This is what flying Ikhana is like, almost. The setup above is a simulator, and includes features that you won’t find in an actual Predator control station, like a wide angle forward view. At Dryden, they experiment with things like this to see how valuable different cameras or data might be to remote pilots. In other words, they’re trying to figure out what displays a drone pilot needs to effectively operate in national airspace.

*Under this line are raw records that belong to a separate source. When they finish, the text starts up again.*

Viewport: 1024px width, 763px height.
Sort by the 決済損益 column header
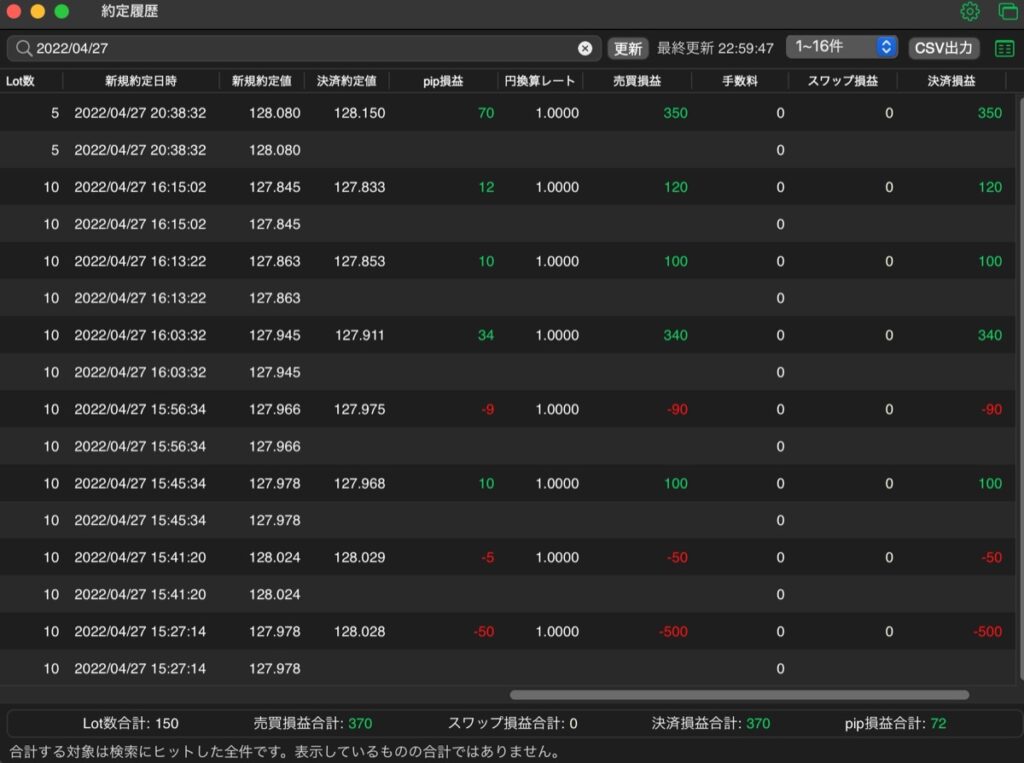pyautogui.click(x=952, y=81)
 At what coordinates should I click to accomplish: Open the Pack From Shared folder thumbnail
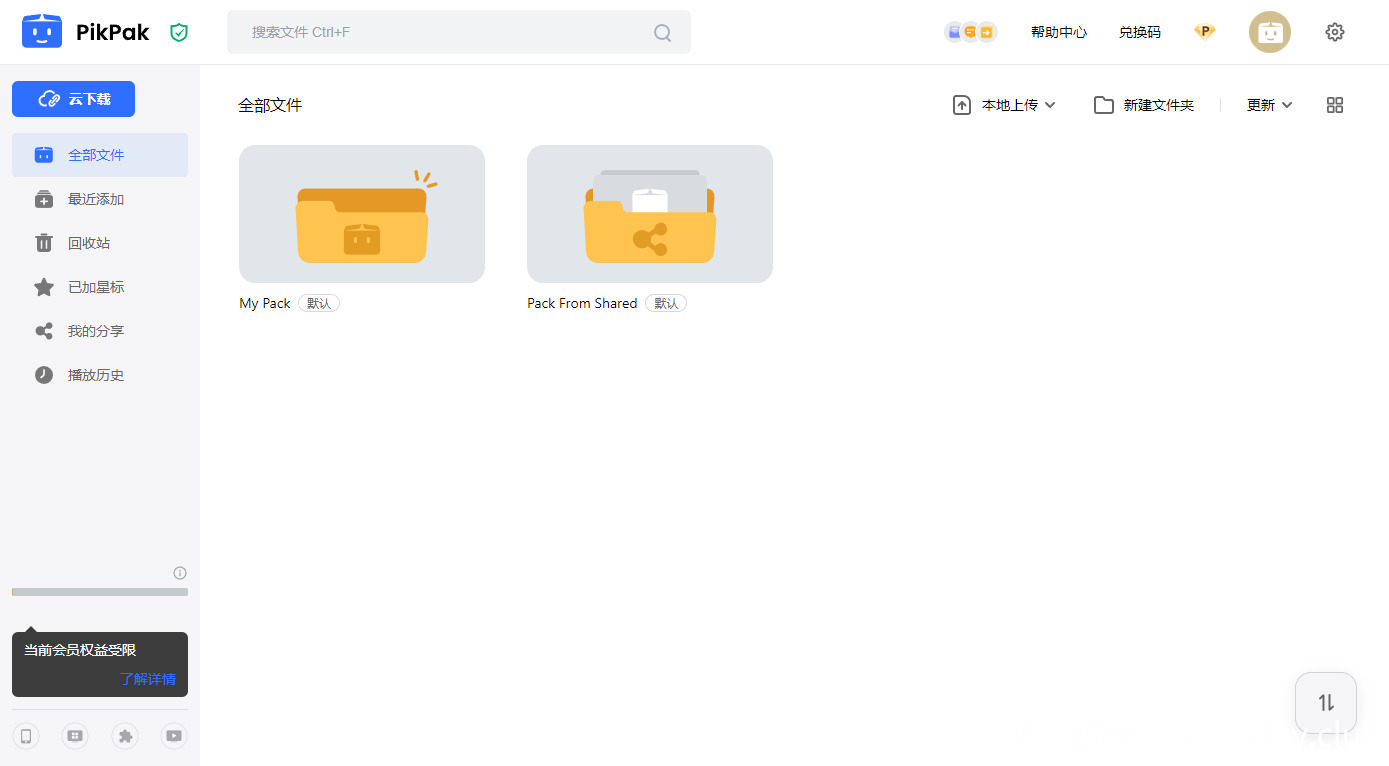pyautogui.click(x=649, y=214)
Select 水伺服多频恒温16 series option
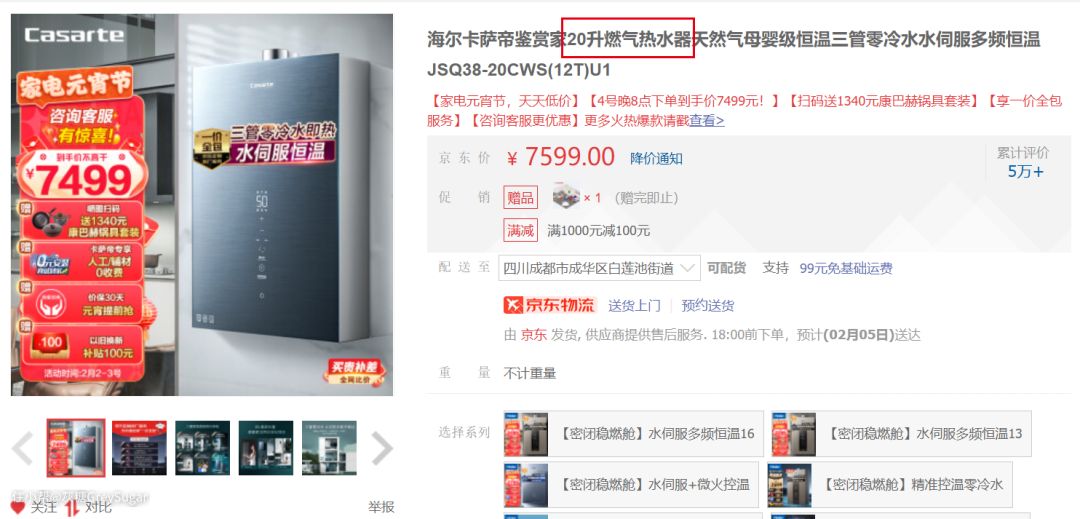1080x519 pixels. coord(634,434)
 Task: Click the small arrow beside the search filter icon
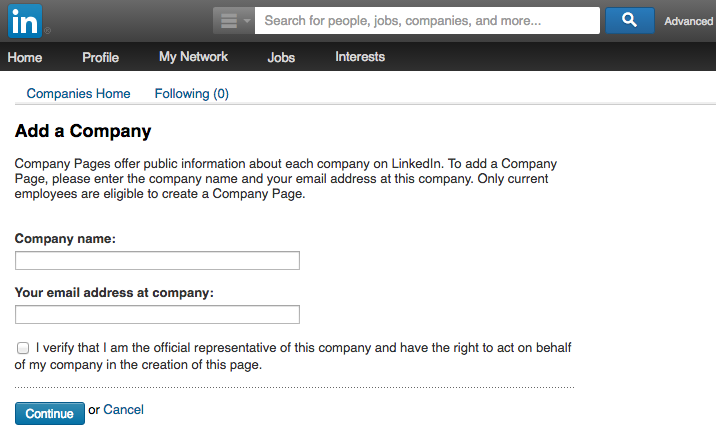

When flying Ikhana around Dryden, pilots get to use a very low-latency radio connection for direct control using a joystick, just like in a video game. Away from Dryden, Ikhana is communicated with over a satellite connection, and flies autonomously via waypoint control. It’s still possible to use a joystick to control the drone in an emergency, but the 1.5 second latency makes it “basically unflyable.” Pilots practice it anyway, though, just in case there’s an emergency and they need to land the drone by hand.
This particular aircraft was the very first Global Hawk ever made, and had its first flight back in 1998. It’s quite a performer, though, able to cruise at 65,000 feet with a range of about 11,000 nautical miles. Even while based out of Dryden, it has no problem heading into the Atlantic or the Caribbean for extended weather monitoring, coming back home up to 30 hours later.
With a wingspan of 116 feet (that’s longer than a basketball court), the Global Hawk has nearly the same wingspan as a Boeing 737, and it can haul 1,500 pounds of payload, including deployable sensors that it can drop into particularly bad weather. For the last month or so, NASA has been partnering with NOAA’s National Hurricane Center to forecast hurricanes in the Gulf of Mexico.